É com emoção que ela lembra da expectativa da comunidade escolar às vésperas do aniversário de 70 anos da escola. No dia 3 de maio, uma sexta-feira, estava marcado um grande jantar-baile. Devido às chuvas, a festa foi cancelada; os insumos da celebração, já comprados, foram doados ao Quilombo dos Machado, nas proximidades da escola. No dia seguinte, um sábado, o ginásio de esportes da Liberato iria virar abrigo aos desalojados do Sarandi. Mas assim que as primeiras famílias chegaram, carregando pertences, bicicletas, cachorrinhos, a água subiu rapidamente invadindo a escola.

“Nossa ideia de abrigo não chegou a durar meia hora. Saímos com água no joelho, não deu tempo de salvar quase nada”, recorda. “Voltar depois de todo esse tempo para lá e ver tudo revirado, destruído, é triste demais. O ambiente está contaminado, tudo se desmancha ao tocar. Nossa biblioteca era tão linda! Dói no coração”, lamenta Rochele.

“É preciso sensibilidade para o retorno”

Mesmo as escolas que não foram diretamente atingidas também sentem os impactos e agem para fazer o máximo possível por seus alunos. Acostumada a receber alunos diariamente para resolver dilemas, a orientadora educacional Vládia Paz, do SOE (Serviço de Orientação Educacional) da Escola Anísio Teixeira, percebe as mudanças no clima dos colegas e dos estudantes.

Localizada na Hípica, zona sul de Porto Alegre, a escola tem 1.100 alunos. Algumas áreas dos arredores alagaram, desde residências até comércios. Na primeira semana das enchentes, a escola focou em fazer marmitas (cerca de 100 por dia) para ofertar à comunidade escolar e a abrigos.

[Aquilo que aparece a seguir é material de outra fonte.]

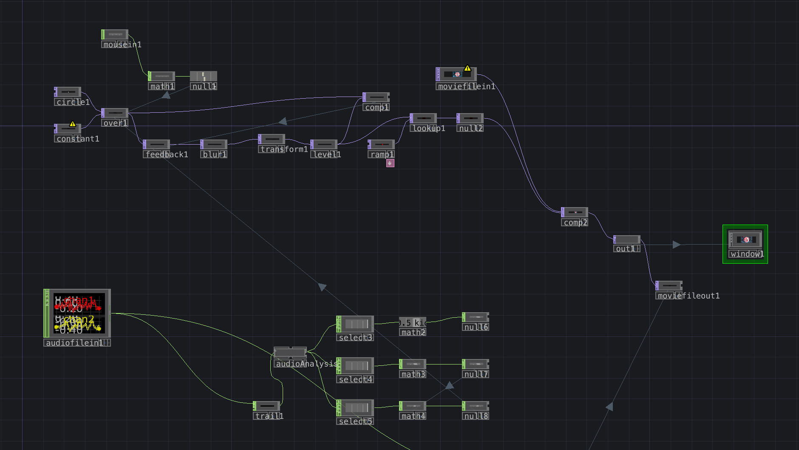This screenshot has height=450, width=799.
Task: Click the out1 node name label
Action: coord(625,249)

Paralelamente, um grupo de professores ajudou com vaquinhas e arrecadação de doações como cestas básicas.

A Anísio Teixeira tem um brechó que gera renda extra à escola, mas em maio ficou aberto para que as famílias em necessidade pudessem buscar roupas de frio no rigoroso inverno gaúcho. Afinal, assim como na pandemia, muitas pessoas tiveram suas rendas afetadas. Estimativa da Fiergs (Federação das Indústrias do Estado do Rio Grande do Sul) indica que 94,3% de toda a atividade econômica gaúcha foi afetada.

Um grupo de educadores da escola cursou uma formação online de Pedagogia da Emergência para poder colaborar na volta às aulas. “É preciso sensibilidade no retorno. Não se pode retornar de um ponto anterior, ‘onde é que nós paramos antes da chuva’, nem chegar perguntando diretamente sobre o ocorrido, para evitar revitimização”, explica Vládia.

A escola propôs uma nova organização nas primeiras aulas de acolhimento, como um café coletivo, uma dinâmica de abraço e receber a gurizada com escuta ativa, sem julgamentos. Muitos então espontaneamente contaram que ajudaram nos resgates ou foram eles próprios resgatados. A ansiedade está alta, percebe a orientadora educacional, que indica aos colegas de todo o Rio Grande do Sul “mais ouvir do que perguntar”:

“Temos a tendência de querer resolver os problemas, encaminhar soluções, mas não é o caminho. O papel da escola sempre foi acolher, e neste momento tão sensível temos este papel mais importante ainda.”